Ele seria colocado no Parque Kalemegdan, na capital Belgrado, em frente ao memorial dos combatentes sérvios que comemora a vitória sobre o Império Austro-Húngaro. Mas, aparentemente, o primeiro-ministro da Sérvia, Aleksandar Vucic, cancelou o projeto de Dodik nos bastidores: nacionalista sérvio convertido em pró-europeu, Vucic deseja a todo custo levar seu país à União Europeia.
Princip, um Nelson Mandela?
Na Sérvia, outras figuras impulsionam o nacionalismo: na Academia Nacional de Ciências, o historiador Dusan Batakovic é quem dá as cartas. Para ele, o autor do atentado de Sarajevo também é um símbolo da liberdade: "É terrível caracterizar como terrorista alguém que lutou pela liberdade, contra a dominação colonial.
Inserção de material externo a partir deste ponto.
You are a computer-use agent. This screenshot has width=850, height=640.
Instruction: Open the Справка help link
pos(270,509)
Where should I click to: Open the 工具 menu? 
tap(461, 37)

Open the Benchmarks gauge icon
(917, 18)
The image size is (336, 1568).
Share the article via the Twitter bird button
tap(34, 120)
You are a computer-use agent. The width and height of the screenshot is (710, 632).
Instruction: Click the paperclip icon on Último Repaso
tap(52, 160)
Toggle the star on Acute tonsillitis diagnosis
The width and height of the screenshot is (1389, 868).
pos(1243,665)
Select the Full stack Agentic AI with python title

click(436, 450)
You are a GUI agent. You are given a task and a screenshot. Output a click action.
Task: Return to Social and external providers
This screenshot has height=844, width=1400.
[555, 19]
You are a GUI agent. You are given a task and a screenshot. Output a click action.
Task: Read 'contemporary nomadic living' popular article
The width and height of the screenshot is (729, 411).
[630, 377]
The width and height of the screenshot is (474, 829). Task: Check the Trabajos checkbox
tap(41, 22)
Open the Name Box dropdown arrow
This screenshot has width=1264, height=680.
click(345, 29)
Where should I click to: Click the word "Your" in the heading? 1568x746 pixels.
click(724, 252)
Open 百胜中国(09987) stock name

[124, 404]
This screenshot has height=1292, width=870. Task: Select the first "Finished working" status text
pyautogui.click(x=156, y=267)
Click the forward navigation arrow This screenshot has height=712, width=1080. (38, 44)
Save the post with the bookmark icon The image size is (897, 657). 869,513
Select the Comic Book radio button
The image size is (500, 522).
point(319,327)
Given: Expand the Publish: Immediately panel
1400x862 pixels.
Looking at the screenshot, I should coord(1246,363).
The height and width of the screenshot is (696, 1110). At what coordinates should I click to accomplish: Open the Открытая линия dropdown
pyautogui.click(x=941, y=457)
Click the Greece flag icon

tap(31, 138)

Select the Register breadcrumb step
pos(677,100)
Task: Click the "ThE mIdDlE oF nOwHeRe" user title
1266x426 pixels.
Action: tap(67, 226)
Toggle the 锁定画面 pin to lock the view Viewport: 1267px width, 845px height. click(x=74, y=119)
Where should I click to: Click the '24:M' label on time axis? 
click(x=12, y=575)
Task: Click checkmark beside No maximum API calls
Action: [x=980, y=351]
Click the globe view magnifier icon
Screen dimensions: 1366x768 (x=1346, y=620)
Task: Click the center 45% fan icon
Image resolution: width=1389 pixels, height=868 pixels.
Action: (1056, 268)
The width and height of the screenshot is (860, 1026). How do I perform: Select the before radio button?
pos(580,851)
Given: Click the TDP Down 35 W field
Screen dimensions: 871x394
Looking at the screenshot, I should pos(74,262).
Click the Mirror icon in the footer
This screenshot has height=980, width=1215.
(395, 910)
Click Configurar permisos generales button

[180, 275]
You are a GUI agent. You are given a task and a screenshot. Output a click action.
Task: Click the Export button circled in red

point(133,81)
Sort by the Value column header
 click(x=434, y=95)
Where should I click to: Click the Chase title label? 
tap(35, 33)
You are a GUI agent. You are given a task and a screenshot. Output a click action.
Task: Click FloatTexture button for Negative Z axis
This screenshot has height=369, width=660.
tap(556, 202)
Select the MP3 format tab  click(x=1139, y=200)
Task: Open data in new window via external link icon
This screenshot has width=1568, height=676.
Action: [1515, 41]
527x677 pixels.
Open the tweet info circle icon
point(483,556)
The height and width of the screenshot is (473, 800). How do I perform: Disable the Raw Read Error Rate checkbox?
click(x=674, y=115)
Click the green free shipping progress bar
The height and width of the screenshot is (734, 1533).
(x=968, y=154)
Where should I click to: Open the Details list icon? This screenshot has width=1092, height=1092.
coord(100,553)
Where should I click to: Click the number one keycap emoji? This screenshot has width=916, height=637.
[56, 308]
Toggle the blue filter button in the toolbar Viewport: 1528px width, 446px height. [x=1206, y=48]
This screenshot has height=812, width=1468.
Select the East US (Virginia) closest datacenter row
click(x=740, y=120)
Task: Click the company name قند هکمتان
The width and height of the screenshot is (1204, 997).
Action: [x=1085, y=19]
Eu digo: Gavrilo Princip foi um Nelson Mandela, que pode ter usado os meios errados – mas isso foi legítimo no início do século 20."
Mais ainda: com o concerto da Filarmônica de Viena em Sarajevo, a Áustria procura se eximir da culpa na Primeira Guerra Mundial, afirma Batakovic, criticando também o governo em Berlim: "Sabe-se que para a Alemanha, com a sua culpa nas duas guerras mundiais, não seria ruim se livrar de pelo menos uma responsabilidade", declarou em entrevista à Deutsche Welle.
Acima de tudo, o diretor do Instituto Balcânico condena o livro de Christopher Clark Os sonâmbulos – Como eclodiu a Primeira Guerra Mundial, discutido em tom positivo na Alemanha. Essa análise diplomático-histórica critica a Sérvia como fator de instabilidade com pretensões hegemônicas. Mas a elite sérvia não percebe que a discussão de Os sonâmbulosna Alemanha enfoca principalmente a advertência quanto à importância do projeto de unidade europeia.